The bible is bound with calf’s skin and velvet,  decorated with wooden graphics and golden clasps. Sophia bible is illustrated, suggesting that it’s function was more ornamental than informative.

(Taking it’s style from Art Nouveau, )

The 19th century was a time of civil unrest in the Netherlands, as there was much conflict between the Protestant and Catholic churches. In 1853, King Willem gave permission for the Roman Catholic bishop hood to be restored. Although the Royalty remained favorable to the Protestant Church, this elaborately decorated bible could have been an attempt for the King to neutralize the differences between the two sides, as it’s ornamental design refers far more to Roman Catholicism, than to the more humble, Protestant style.


The Mother of Pearl bible, published by the Belgian publishers ‘Brepols‘ in 1882 is a small, silver bible made from Mother of Pearl, gold leaf and copper. It’s Art Deco Style owes to the geometrical triangles, it has a small clasp and is made to be kept close at hand. This may be because the popularity of Christianity was declining in the late 19th century, meaning people wanted to protect and prove their faith. A pocket sized bible would mean people could read from it on the streets, either preaching from it, or using it to prove a Christian identity. In 1882, Belgium was Roman Catholic, so the pearl bible was too. The Belgian publisher ‘Brepols’ was a family run business, who coincidentally also specialized in children’s literature.

The two bibles are vastly different, firstly and most notably, in size, sophia bible is very big compare to the pearl bible .They came from two different ideas of how to practice Christianity. The Sophia bible is purely ornamental, the desire to look inside is great, but the idea of using it as book for Christian practice seems less so. The Belgian Pearl bible is used for reading every day and following faith. It’s hard exterior prevents it from damage, so it is designed to be portable.

Secondly, the design styles. The Belgian bible follows Art Deco, somewhat unlike the rest of Belgian design in the 19th century. It’s symmetrical triangles, it’s ornamental pearl cover and the small copper clasp  make the bible elaborately shiny, but also visually very simple. The Dutch Sophia bible was made in the Style of Art Nouveau. It’s design follows Neo-Classicism and Baroque revival design which was popular in Holland in the 1800’s. It’s ornate wooden floral patterns, it’s huge golden clasp and it’s royal red binding make the bible decorative, fitting well with the rest of Dutch design from that period.

Lastly, there is a difference in the Status of the bibles.

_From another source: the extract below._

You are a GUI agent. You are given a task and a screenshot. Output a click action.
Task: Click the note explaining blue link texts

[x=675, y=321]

The Sophia bible was made for Royalty, already this calls for intricate and decorative design. Before the second half of the twentieth century, there seemed to be an unspoken rule that design for Royalty must be elaborate and ornate and just because of this, it creates a huge bias in the design of this bible. The pearl bible is vastly different as it was made for upper middle class Roman Catholics. It was designed far more simply, you would not recognize it as a bible unless you looked inside, whereas the Sophia bible gives it away with the ornate effigy of Christ on its cover.

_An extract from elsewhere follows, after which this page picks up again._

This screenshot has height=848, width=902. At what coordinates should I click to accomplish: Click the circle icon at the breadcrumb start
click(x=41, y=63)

In conclusion, these bibles are vastly different. Although both using expensive, decorative materials, one is over-designed looking at it from a 21st century eye, whereas the other is far more simplistic. The pearl bible’s Art Deco design is more modern than the Sophia bible, which screams Art Nouveau. They were used for different purposes, I imagine the pearl bible more actively so than the Sophia bible, owing to it’s sheer size and weight. The Sophia bible is probably more fragile than the pearl one, as it has many thin, decorative wooden features which may not survive a fall from table height. The bibles are 30 years apart which was enough time for design styles to change quickly, especially in the second half of the 19th century.